Content starts

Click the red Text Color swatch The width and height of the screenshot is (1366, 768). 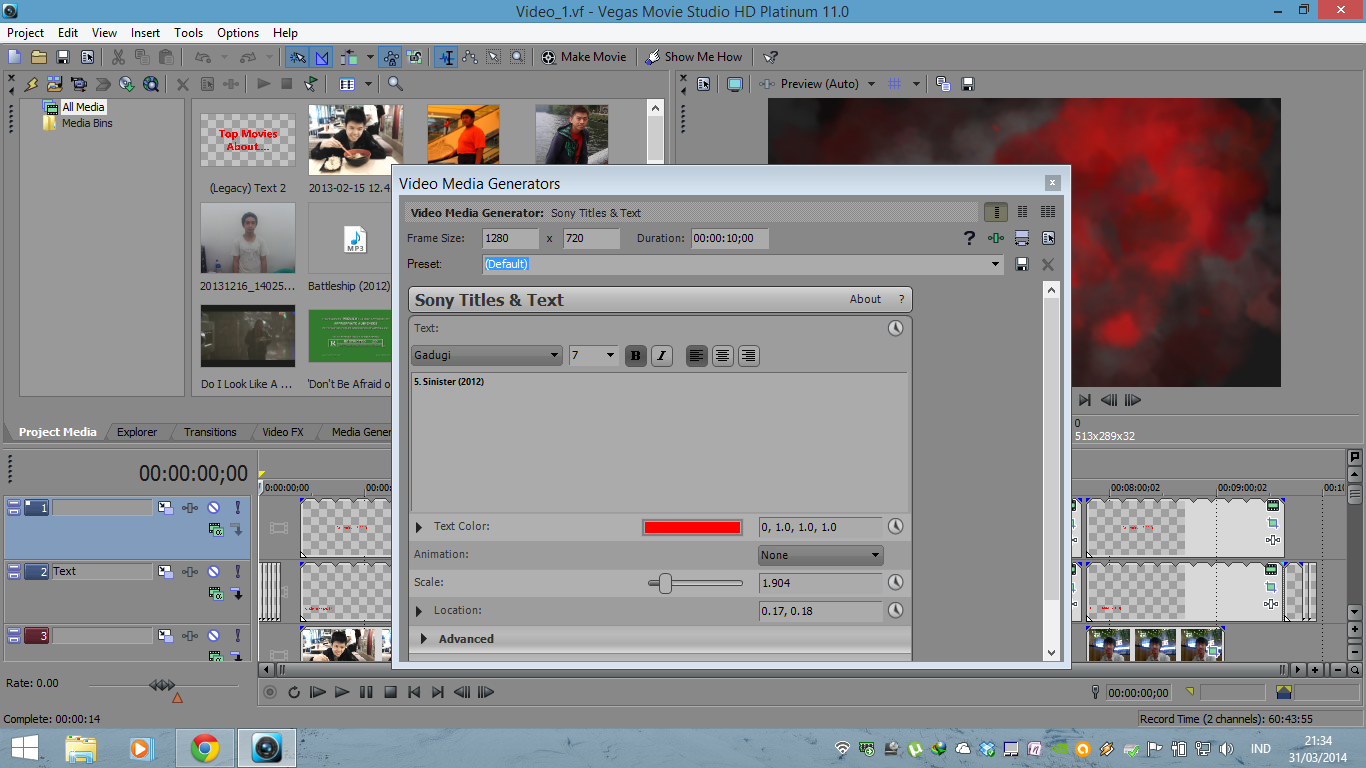point(692,527)
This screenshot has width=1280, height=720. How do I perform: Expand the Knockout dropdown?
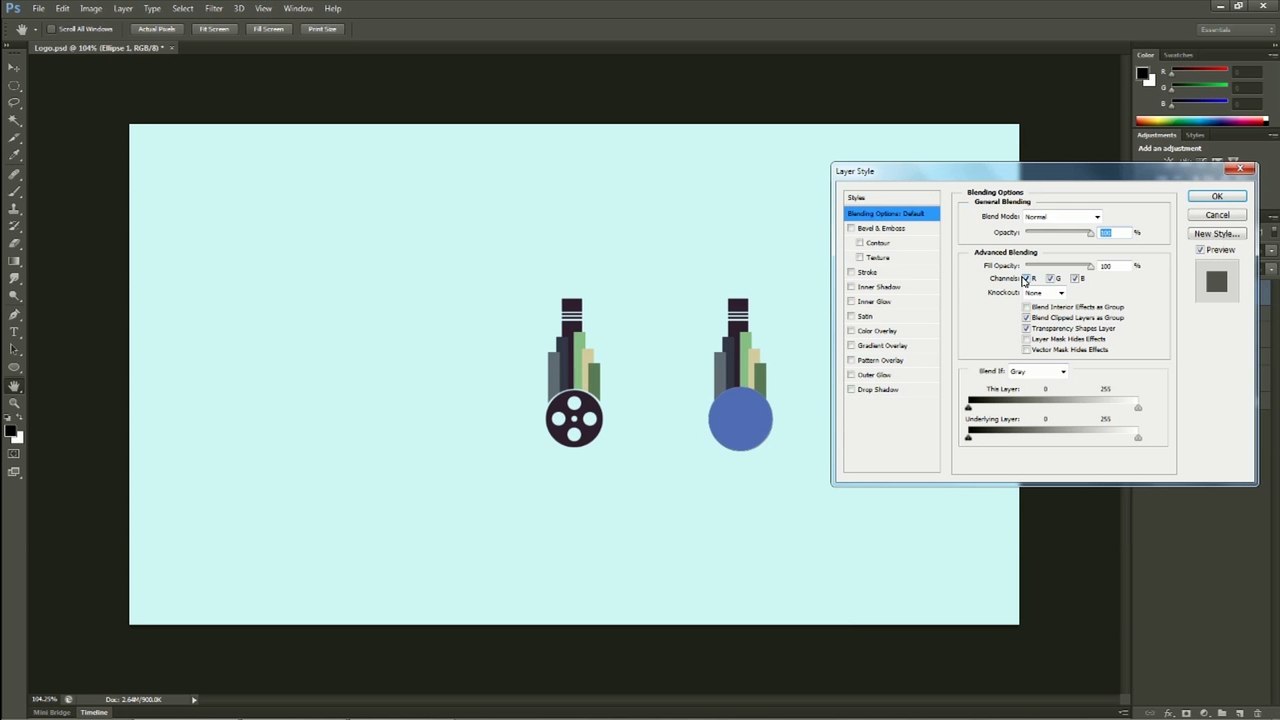(x=1044, y=293)
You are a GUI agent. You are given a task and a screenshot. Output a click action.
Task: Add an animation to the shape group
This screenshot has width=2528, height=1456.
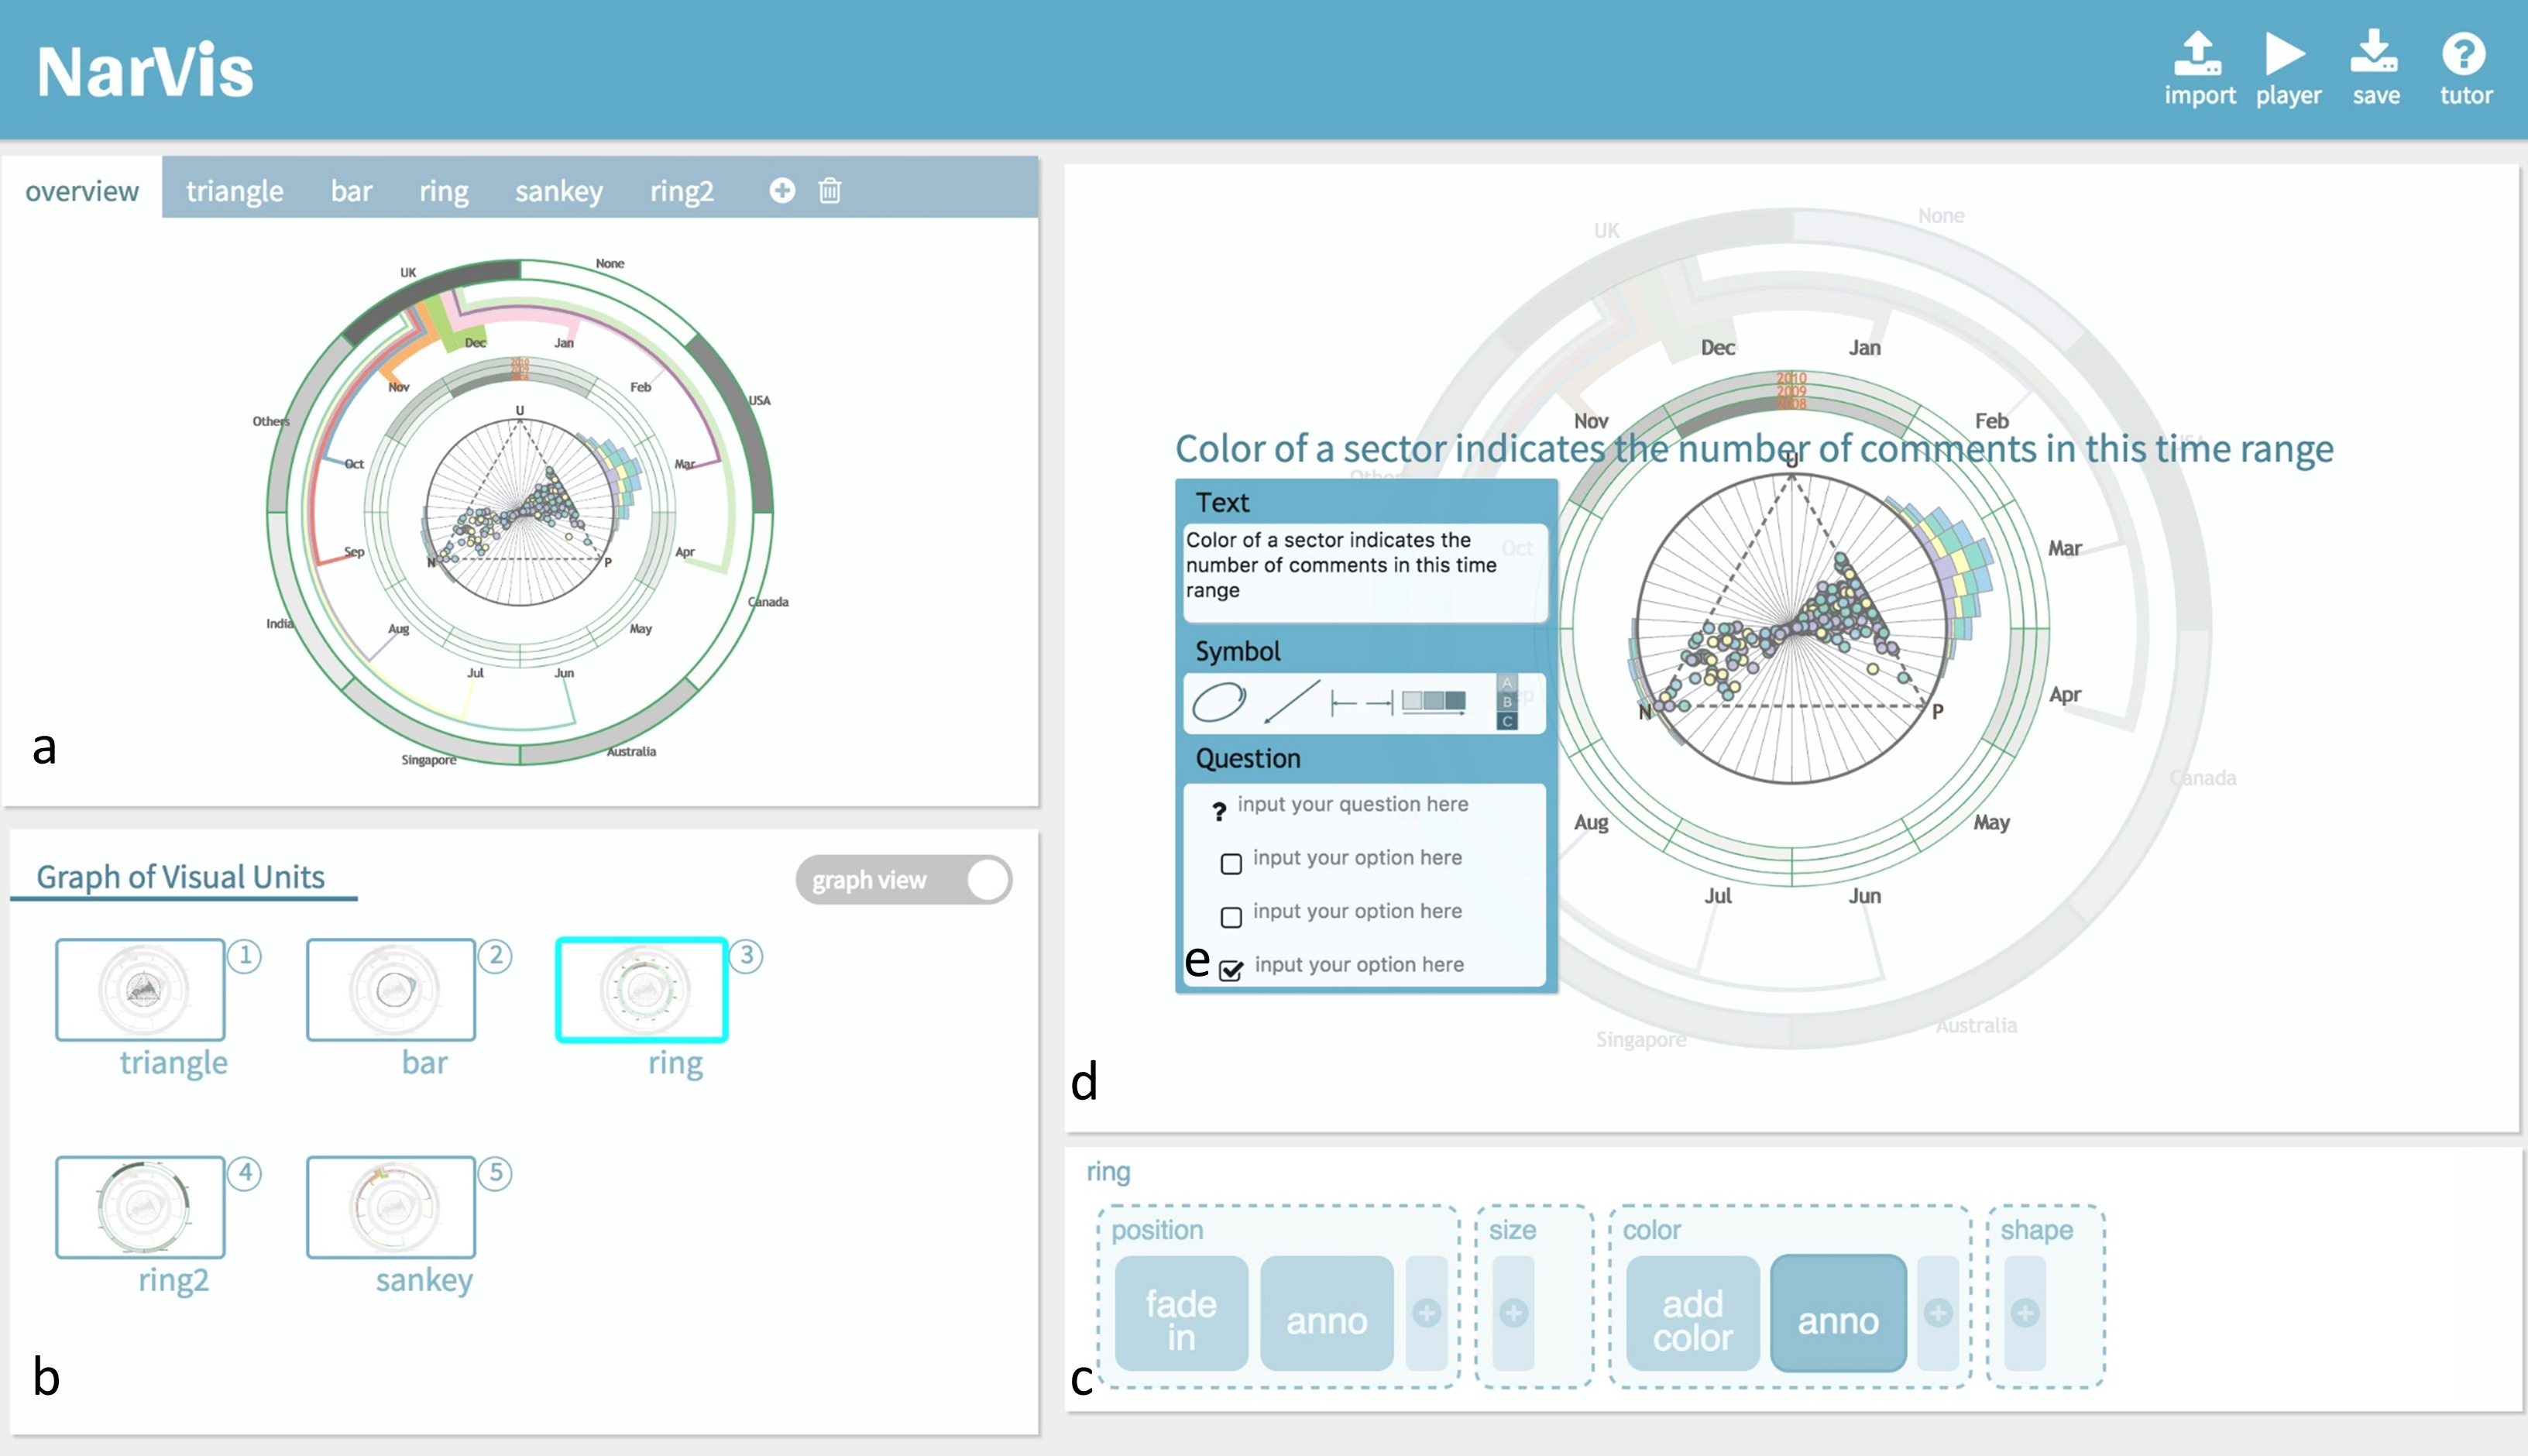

Content ends

### WHAT THE EXERCISE ASKS
Write out, exactly and only, the lines from the one containing "Task: Add an animation to the shape group" through the last line of the material above. Pictures do not go in the copy.

### EXERCISE SOLUTION
Task: Add an animation to the shape group
This screenshot has width=2528, height=1456.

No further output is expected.